A fast-growing, AI-first company is transforming how people create visual content—powering popular apps used by millions, and helping creators and brands grow through cutting-edge technology.
We're looking for an experienced Infrastructure / ML Platform Engineer to join our Machine Learning Platform team. This team builds and supports the platform that powers advanced AI models, helping bring research into production at scale.

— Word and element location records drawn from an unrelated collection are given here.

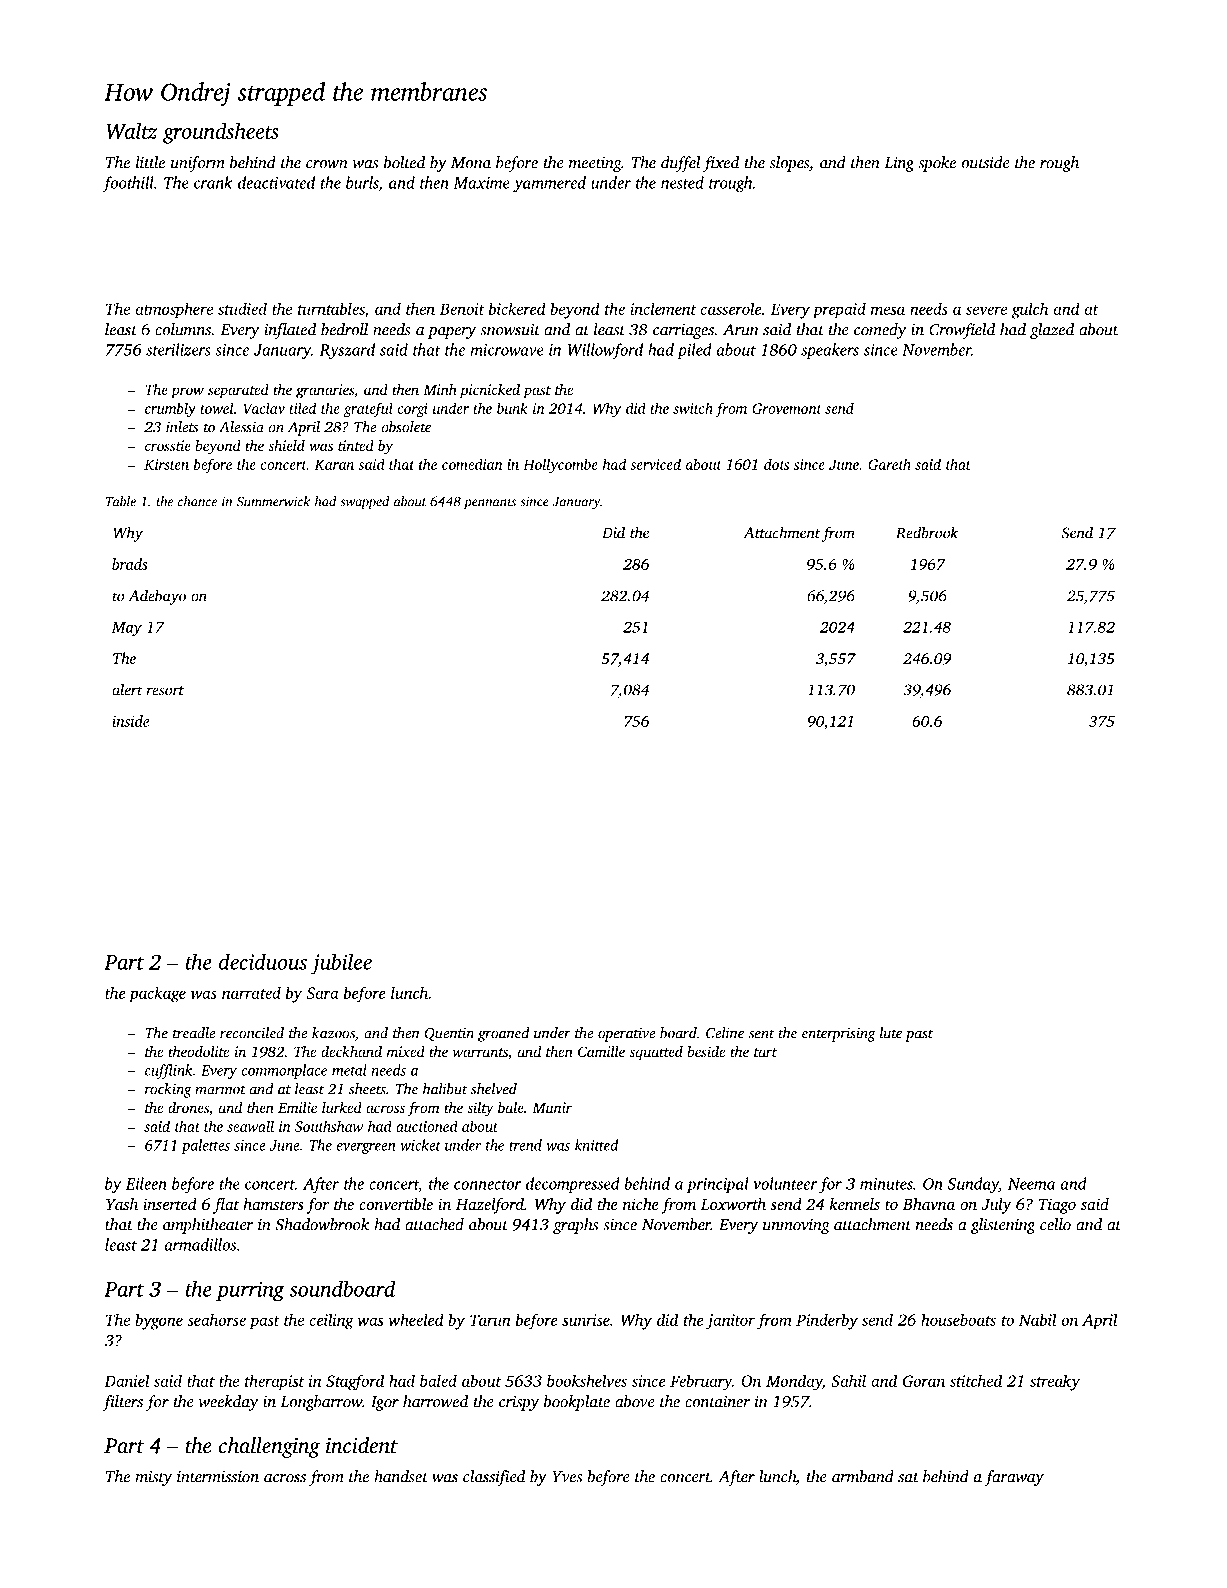  What do you see at coordinates (718, 1185) in the screenshot?
I see `principal` at bounding box center [718, 1185].
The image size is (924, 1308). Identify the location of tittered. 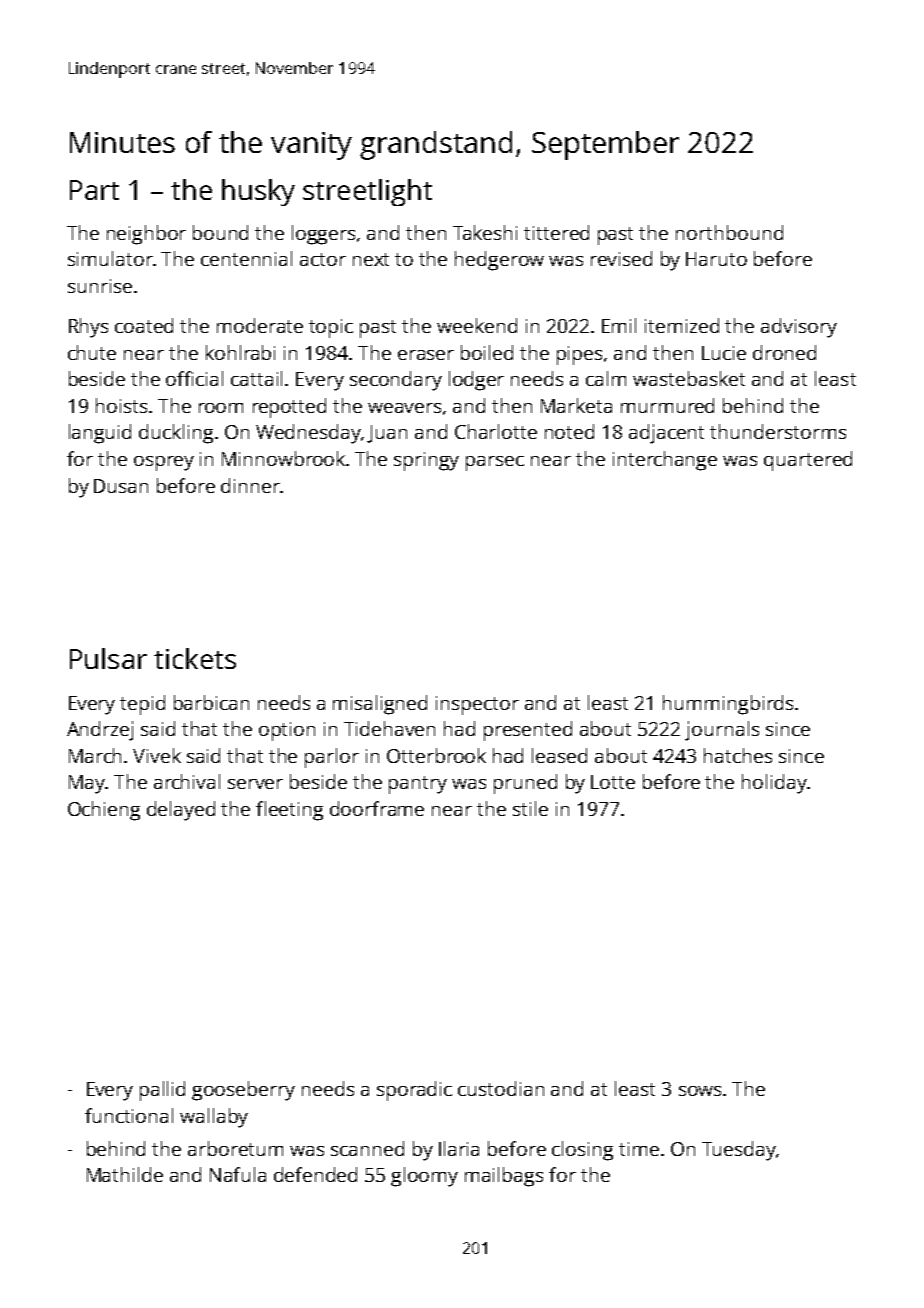
(556, 232).
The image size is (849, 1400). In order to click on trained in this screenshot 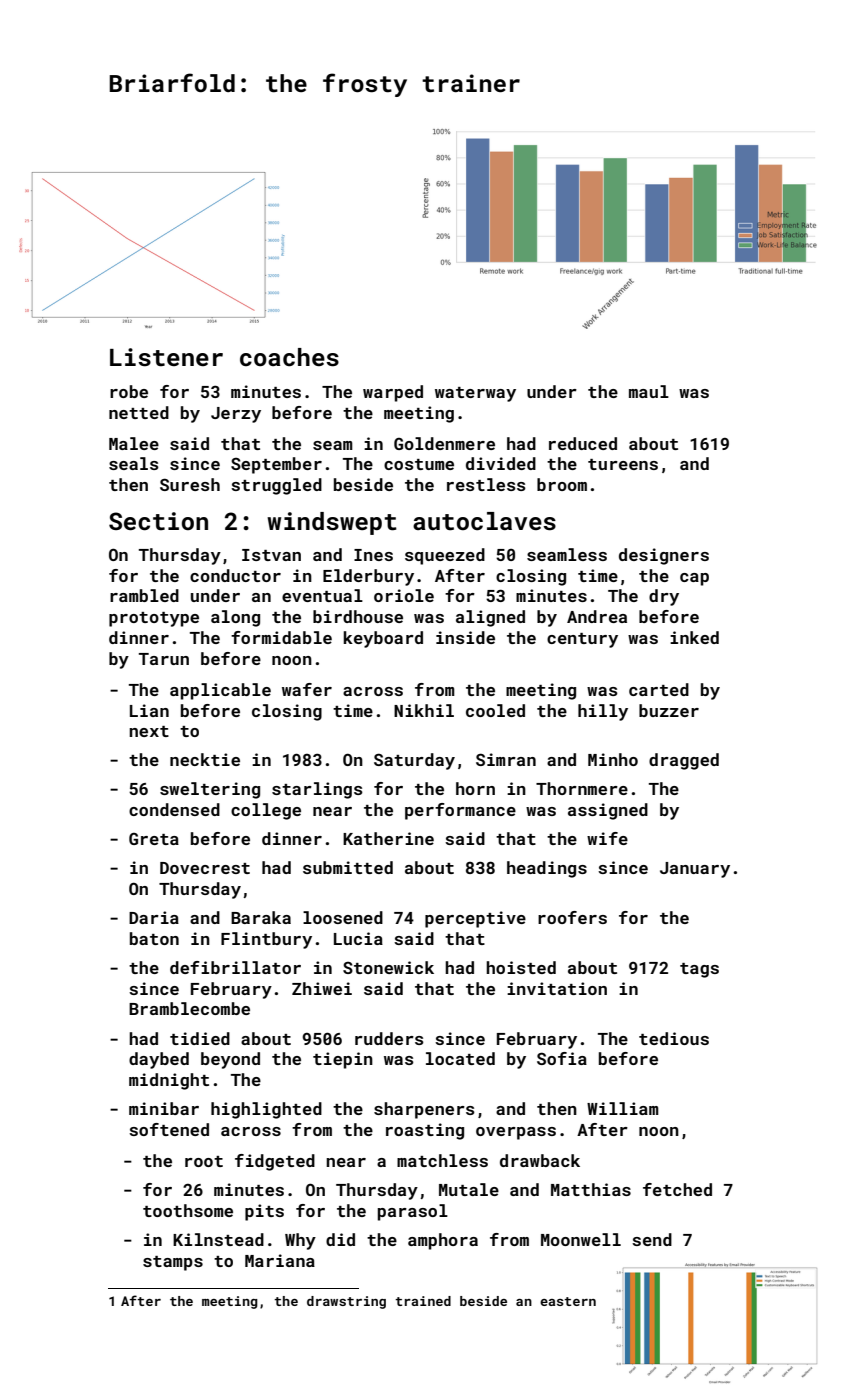, I will do `click(423, 1301)`.
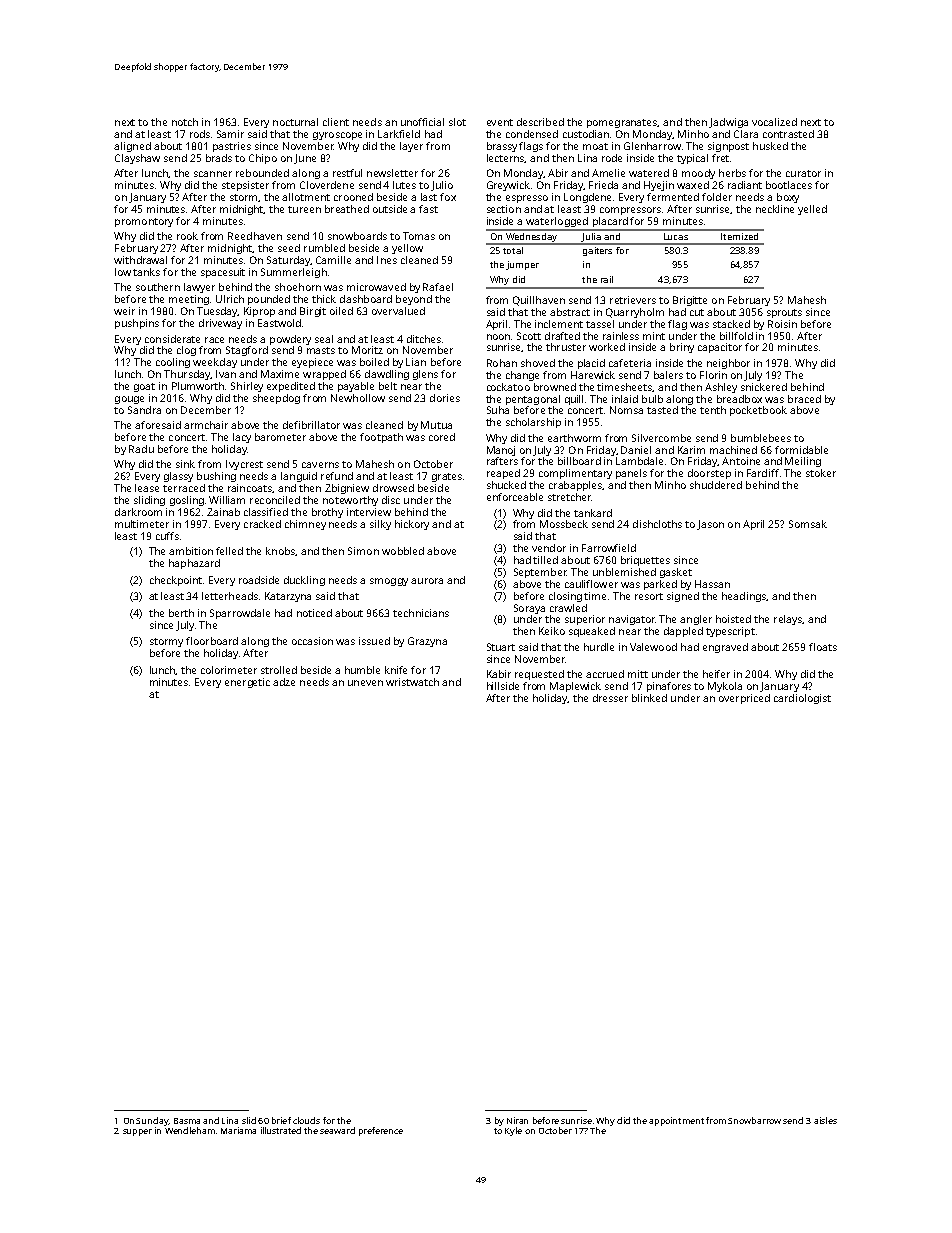 This document has width=952, height=1233. I want to click on Mariama, so click(238, 1130).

📍 Hybrid role – 3 days onsite in Central London
What you’ll do:
* Design, build, and maintain a scalable and reliable ML serving platform
* Develop cloud infrastructure and internal tools to support research and engineering teams
* Set up and manage CI/CD pipelines and monitoring systems
* Build self-serve tools to simplify deployment and development
* Share best practices across teams and help level up the platform
* Take part in an on-call rotation (weekends included, with extra pay)
What we’re looking for:
* 5+ years of experience running scalable SaaS systems in GCP or AWS, or Azure
* 3+ years with Kubernetes, Helm/Kustomize, and tools like Terraform or Pulumi
* Experience with microservices, containerized environments, and GitOps (e.g. ArgoCD)
* Familiarity with CI/CD tools like GitHub Actions, Jenkins, or CircleCI
* Hands-on with monitoring tools like Prometheus and Grafana
Nice to have:
* Experience building Developer Experience (DevX) tools and workflows
* Familiarity with GPU setups (CUDA, TensorFlow, etc.)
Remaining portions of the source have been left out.